Lantaran hal itu, Setyo sebagai ketua KPK dia harus menjalankan keputusan tersebut.
"Bebas bersyarat bagian dari sistem hukum pidana yang ada, terlepas ada yang merasa kurang tepat, prosedur itu harus dijalankan," ujar Setyo Budiyanto.

Hal serupa juga sebelumnya disampaikan oleh Wakil Ketua KPK Johanis Tanak.
Menurut Tanak, senang atau tidak senang, keputusan tersebut harus diterima dalam konteks hidup berbangsa dan bernegara.
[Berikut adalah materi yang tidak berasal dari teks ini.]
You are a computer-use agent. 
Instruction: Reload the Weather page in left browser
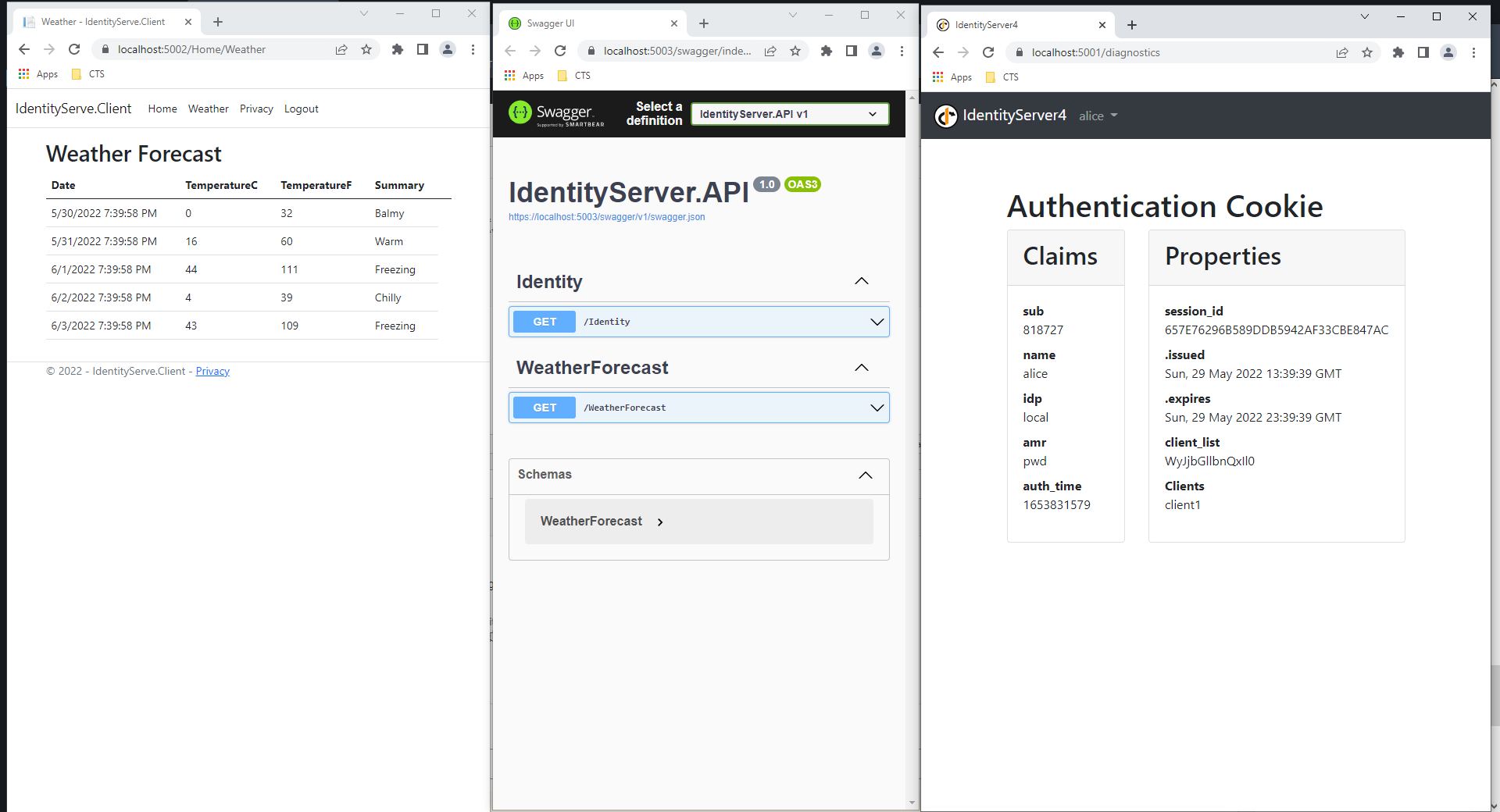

"Ya, itu konsekuensi dari kehidupan berbangsa dan bernegara. Ada yang senang dengan kebijakan yang dibuat dan ada juga yang tidak senang. Senang atau tidak senang, kita harus tetap menerima, itulah konsekuensi hidup berbangsa dan bernegara," papar Johanis Tanak.
Lebih lanjut, Tanak mengungkap bahwa keputusan pembebasan bersyarat terhadap Setya Novanto atau Setnov merupakan ranah Kementerian Imigrasi dan Pemasyarakatan.
Baca Juga: Setya Novanto Bebas Bersyarat, MAKI Surati Menteri Imipas dan Ancam Gugat ke Pengadilan
"KPK tidak ikut campur dengan hal tersebut," kata Tanak.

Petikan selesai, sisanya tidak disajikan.